- North American cover art
- Developer: Cirque Verte
- Publisher: Nintendo
- Platform: Nintendo Entertainment System
- Release: NA: November 1989EU: February 23, 1990; ;
- Genre: Light gun shooter
- Mode: Single-player

= To the Earth =

1989 video game

To the Earth is a light gun shooter video game developed by Cirque Verte and published by Nintendo for the Nintendo Entertainment System. It was released in November 1989 in North America and in Europe on February 23, 1990. It uses the NES Zapper to destroy ships and gain power-ups. The enemy spacecraft require good reflexes and aiming.

==Gameplay==

The object of the game is to destroy incoming enemy spacecraft, bombs, missiles, and asteroids without destroying friendly vessels. Due to the very quick enemy ships and asteroids, the game is considered to be one of the most challenging NES Zapper games. The shield of the player's spacecraft constantly goes down with each missed shot at an enemy. Players can use a powerful bomb to destroy everything on screen, shoot a comet power-up that grants temporary protection from a limited number of hits, and a shield-repairing item dropped off by a friendly spacecraft. Game bosses are fought at the end of each level as the player moves through the Solar System. When the player reaches the Earth level, the player must battle and destroy the final boss, who is an alien named Nemesis. The goal is to retrieve vials of medicine and deliver them to the Earth while preventing Nemesis from passing through the planet's atmosphere.
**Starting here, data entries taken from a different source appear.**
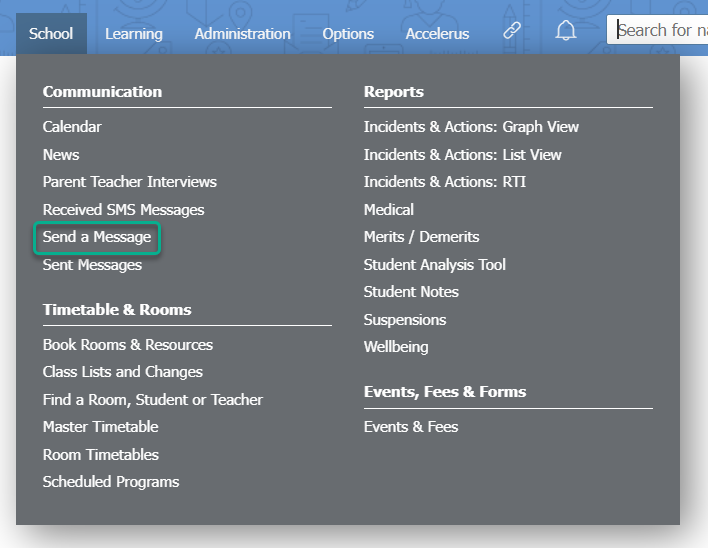View Merits / Demerits report
The image size is (708, 548).
coord(421,237)
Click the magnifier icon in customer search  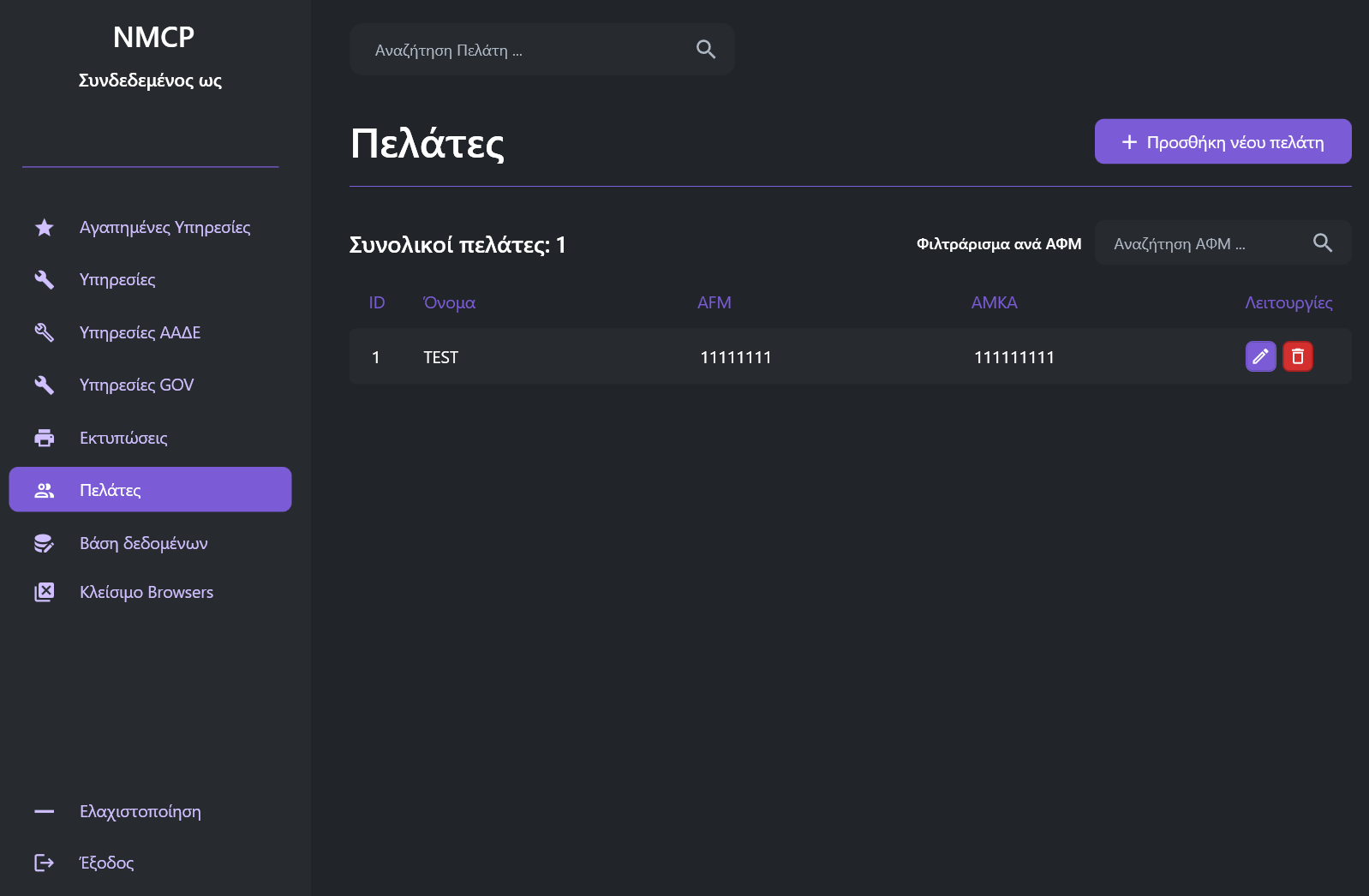[x=705, y=50]
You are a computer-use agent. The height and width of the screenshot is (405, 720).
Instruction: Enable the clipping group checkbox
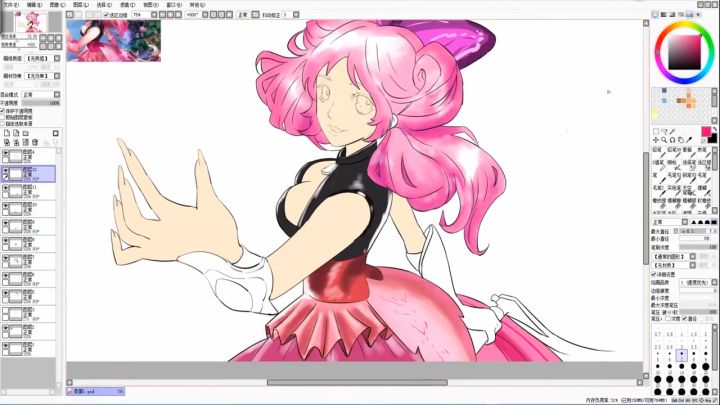3,117
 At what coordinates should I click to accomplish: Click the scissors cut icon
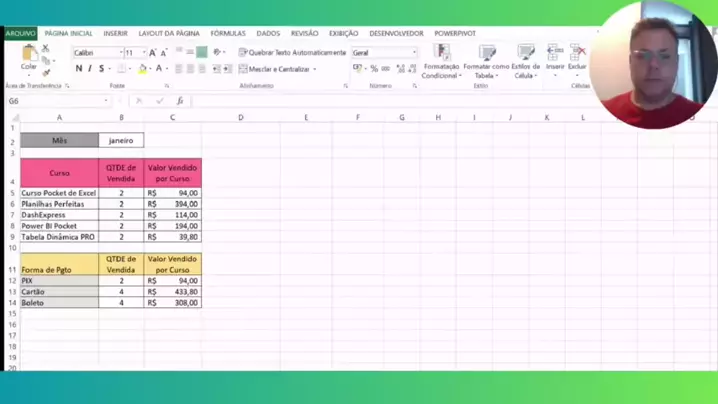[46, 48]
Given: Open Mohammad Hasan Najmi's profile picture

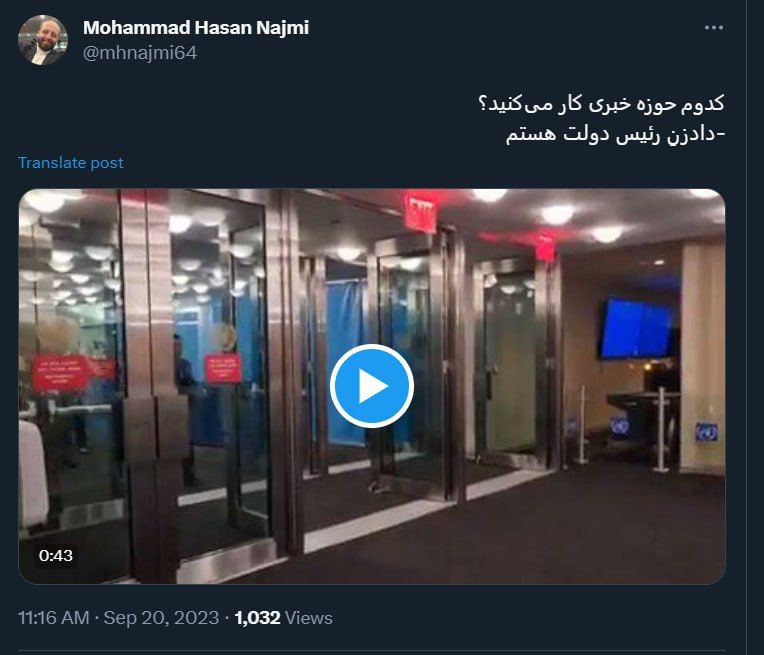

The level locations are Uranus, Saturn, Jupiter, and Earth. At the conclusion, the player receives a congratulation message from Nester, who is the president of the terrestrial federation.

==Story==
Taken directly from the American release of the game:
"It's 2050. The Ragossians have invaded the earth with a dastardly bacteriological weapon! The human race is facing the danger of extinction. You are on a special mission to bring the antibacterial agent from the Neptune-Terrestrial Allied Force base, 'Triton', to the Earth. You must break through the invaders' cordon. Time is limited! The fate of the earth is in your hands. Save it!"

==Reception==
The game only received a few mixed reviews upon its release. The German publication Power Play gave the game a 36 out of 100 when it rated it in 1990. Brett Alan Weiss from Allgame said that the game requires full concentration and good shooting skills, but called it entertaining.